Ubuntu has started going off the deep end. They've been heading in that direction for a while, but they recently (I guess like 5 years-ish ago) hit this corporatey, money-grabbing, mentality that's so completely opposite of what made Linux great.

The feel I get about it is 10 years ago, tutorials were written using Ubuntu because it was an easy distro to use and was a great platform for beginners, so people used that as their platform to teach. Now it feels like tutorials are written using Ubuntu because they're being sponsored to. A lot of how-tos I come accros have the same vibe as watching a video animation tutorial that uses adobe and oh gosh, it's also sponsored by adobe. Or a networking tutorial sponsored by Cisco. I've actually started just looking to see if another distro is acknowledged before I actually see what they have to say.

There's a very different feel if you're trying to set something up and a website has "if you're in this family of linux, here's what you do, or if you're in this one, do this" versus "so you want to set up x in linux? Here's how you do it in Ubuntu". It's as if no other distro exists.

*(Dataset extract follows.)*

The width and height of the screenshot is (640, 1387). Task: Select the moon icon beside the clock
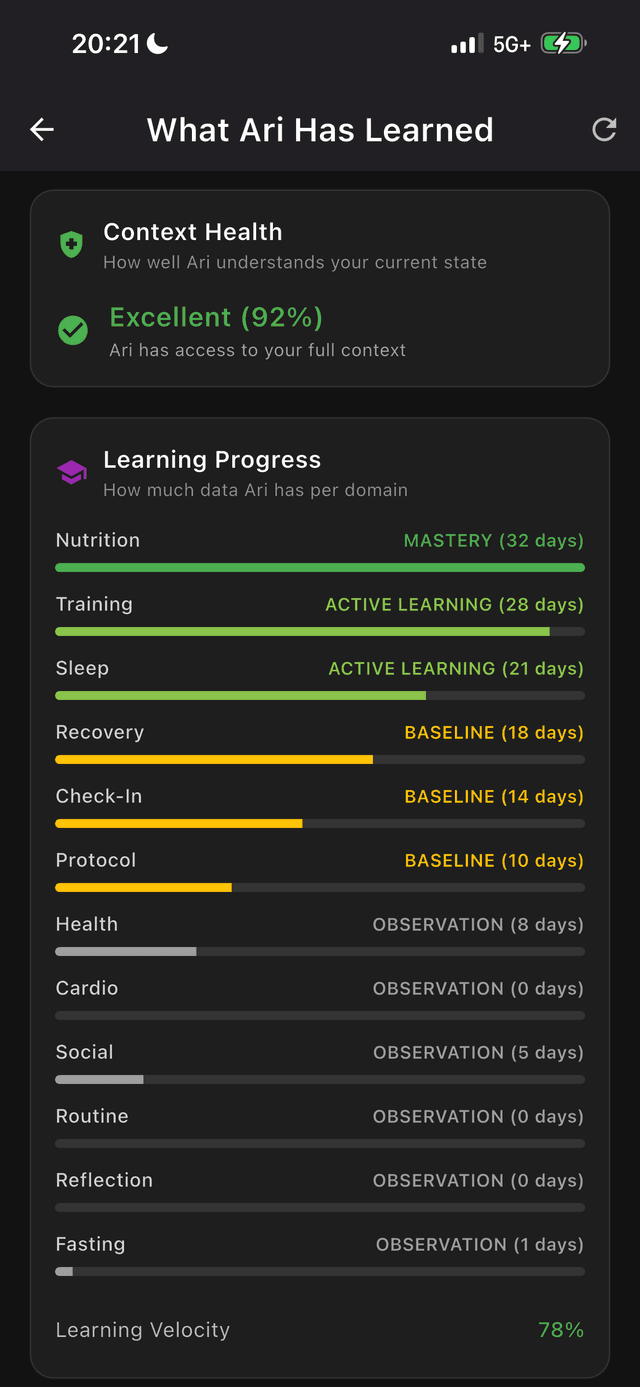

Anyway, ignoring that rant. Linux is super stable these days, you can take pretty much any distro and you'll be fine. I tend to gravitate toward the base distros, like fedora, opensuse, and Debian over Rocky, mint, etc. I haven't come across one in the past five years that gave me any trouble, except when it came to updated nvidia drivers and wayland. In which case some distros were behind a month or two on getting those updated.

[–] Cenzorrll@lemmy.world -1 points 3 weeks ago

There needs to be a crease in the cardboard in order for it to cause that effect. There's no crease to this cardboard. It's perfect except for the sloppy edge.

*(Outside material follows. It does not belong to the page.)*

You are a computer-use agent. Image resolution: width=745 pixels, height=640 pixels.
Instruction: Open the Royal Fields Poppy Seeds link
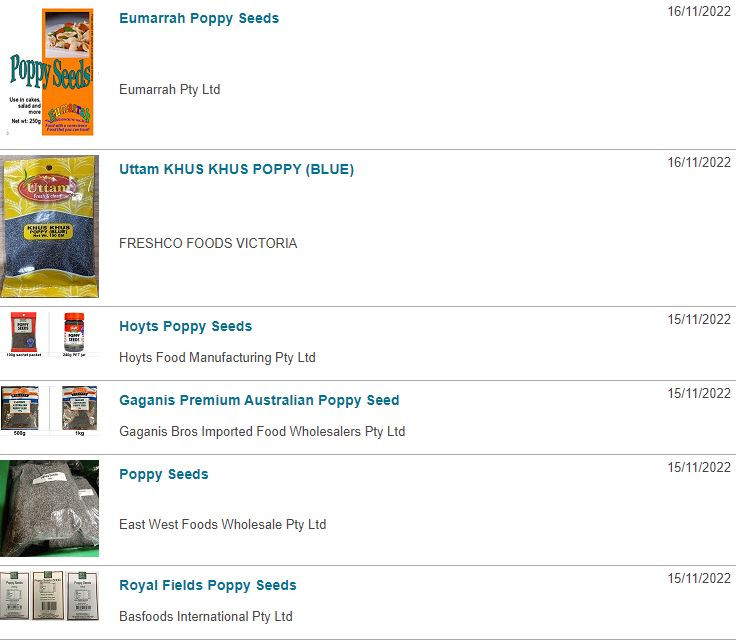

[–] Cenzorrll@lemmy.world 1 points 3 weeks ago* (last edited 3 weeks ago)

The cardboard is too perfect. It's like the ai is trying to make the text look like it was written over a piece of cardboard box at the fold, but there's no folds anywhere. Or texture, or gradient, or anything that would resemble a real piece of cardboard.

[–] Cenzorrll@lemmy.world 2 points 3 weeks ago

The cardboard is the most perfect large piece of cardboard I've ever seen. Yet it still was roughly cut to shape, and never folded.

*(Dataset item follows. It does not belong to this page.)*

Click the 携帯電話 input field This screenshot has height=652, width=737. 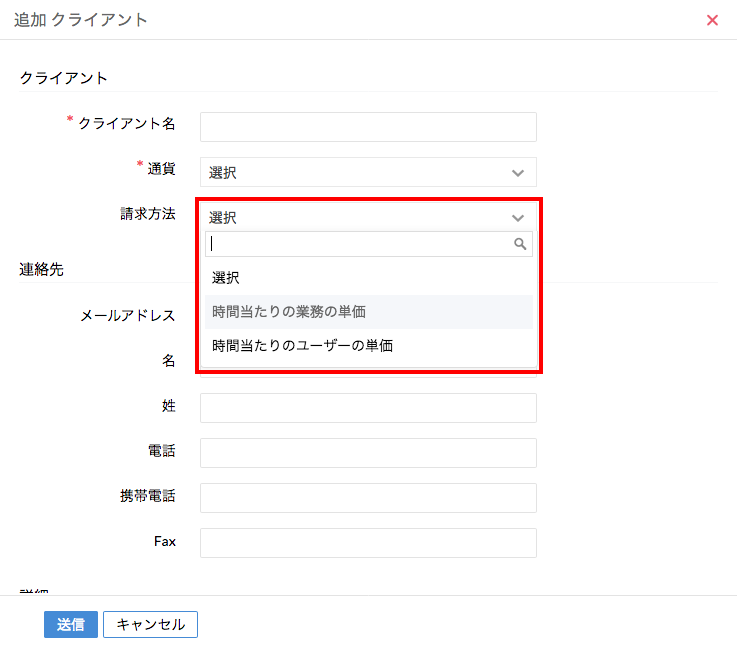coord(368,498)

[–] Cenzorrll@lemmy.world 6 points 3 weeks ago

If they're journalists, no. They specifically should not step in.

 

Hi sysadmins, I am thinking of doing a pretty drastic career change. I have 10+ years of experience in chemistry doing bioanalysis and a few years repairing breath alcohol analyzers. I have always considered messing around with electronics, networking, and computers/servers as a hobby and have been using various Linux distros as my main os for almost 20 years.

I have come to see my specialty in my line of work as a dead end. I'm pretty damn good at my job but I feel like automation is going to be taking over very soon, and I'm not that good that I think I'll be in the top 10% that get to stick around and run the automations when the robots finally take over. So I'm considering doing a career change to IT/sysadmin.

What I'd like to know is what should I learn how to do to see if I'll even like moving down this path? What can I set up at home, break, then fix that would give me an idea as to what the sysadmin life is really like?

I'm pretty sure I haven't ever really done any sysadmin type work with my home setups, seeing as I build and set up services I want for myself and at the level I'm willing to put up with. For the most part I can be handed something already implemented and work within that space to keep it going and adjust it to what I want it to do or fit my set up. I can usually find my way through log files and error codes to figure out what the problem is and duckduckgo my way to a fix.